Dr Arther Compton, the great investigator of cosmic rays, once went to Mexico to study the intensity of the rays somewhere in the southern part of the country. In order to avoid electrical disturbances caused by power lines and heavy traffic, the site had to be far away from principal towns. He chose a monastery some distance away form the main capital. Compton arrived at the railway station closest to the monastery, with all the necessary equipment carefully packed in wooden boxes about the size of medium-sized suitcases with wooden handles. Four electrometers, looking like black spheres with a little window though which to observe the movement of filaments registering electric charge, were packed into two boxes. The rest of the boxes were loaded with lead bricks for radiation shielding.
At the station, a gang of smart coolies who foresaw a handsome tip from the wealthy-looking American tourist surrounded him. Dr Compton picked up the two boxes which contained the delicate electrometers and nodded to the coolies to take the rest. And here was a procession: an American walking along the platform, swinging two boxes in his hands, and a big line of Mexican coolies, two to each box, bending and buckling under their weight.

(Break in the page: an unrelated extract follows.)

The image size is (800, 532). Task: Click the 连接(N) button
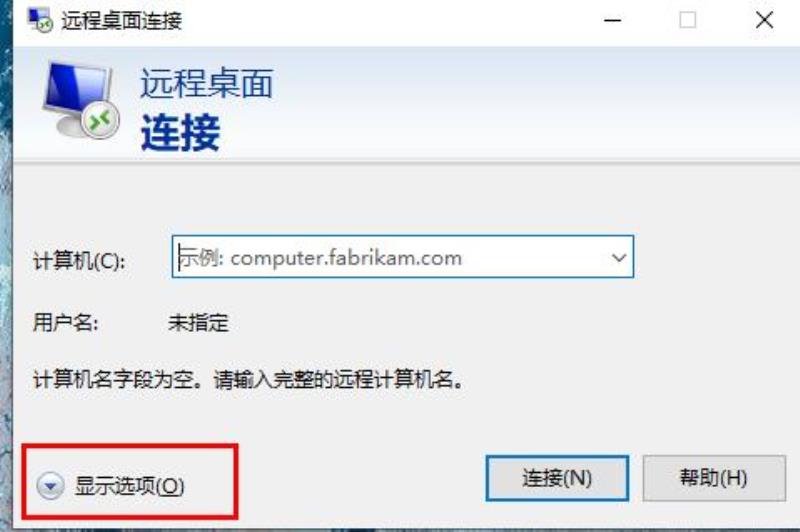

Things became very complicated when the loaded truck carrying Dr Compton and his equipment was stopped by the armed police who demanded inspection. As a matter of fact, the Government of Mexico, in those days, was engaged in a great quarrel with the Catholic Church, under the suspicion of acting against the government. Heavy guards had been posted around all Catholic monasteries. On opening the boxes, they found “four black bombs” and lots of lead for “making bullets.” Poor Compton was taken for a CIA agent and handcuffed. It took the American embassy a couple of weeks to clarify the matter and prove him innocent.
In the summer of 1970, Shirley McLean, the renowned Hollywood film star, happened to be on vacation in Tokyo, Japan. She was staying in a top-class hotel where there was a heated swimming pool for the guests. Prof Macmillan, head of the Department of Chemistry, University of California, USA, was also staying at the same hotel. One day, they both met at the swimming pool. They sat by the pool side and chatted for a while, discussing sports, movies, politics and other things of mutual interest. Soon, they became good friends and as long as they were staying at the hotel, they used to come to the pool to talk to each other.

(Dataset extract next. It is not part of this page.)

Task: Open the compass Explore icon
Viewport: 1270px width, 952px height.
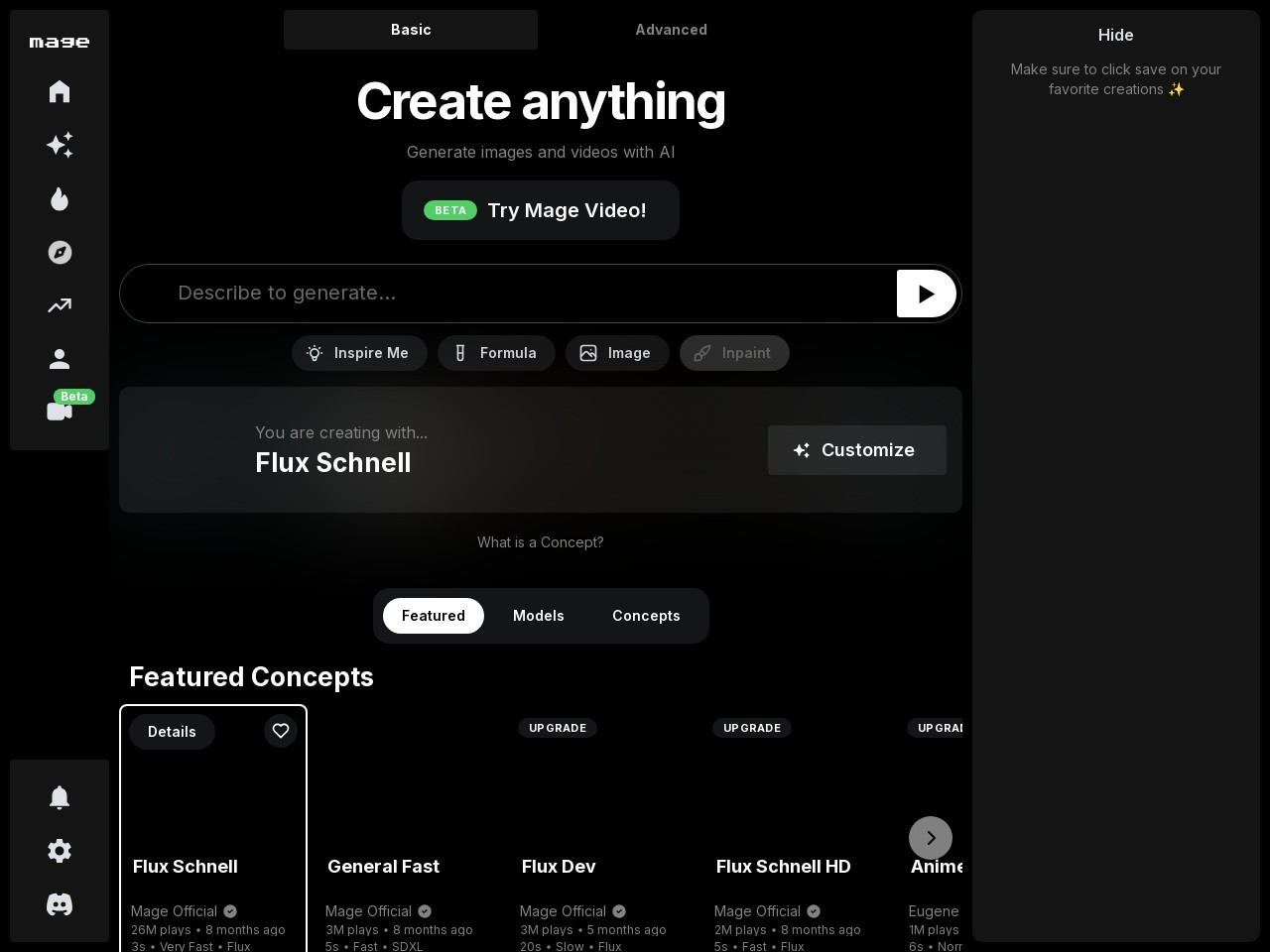Action: point(60,252)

Japan is a country where not much discrimination exists between the sexes. The same bathrooms are used by ladies and gentlemen alike. In some of the swimming pools, particularly those in five-star hotels, the guests are not allowed to use swimming robes, trunks, etc. The guests staying at the hotels normally remove their clothing in the bedrooms, put on bathroom gowns and then on reaching the swimming pool premises, remove the gowns and enter the pools.
A couple of years later, Prof Macmillan and Shirley McLean met once again at a Hollywood event. The professor, looking closely at the film star, said: “ I think I remember having seen your face somewhere.” To this, Shirley said with a smile: “Well, professor, it’s pity that you remember my face only.” The absent-minded professor failed to understand the true meaning of the remark.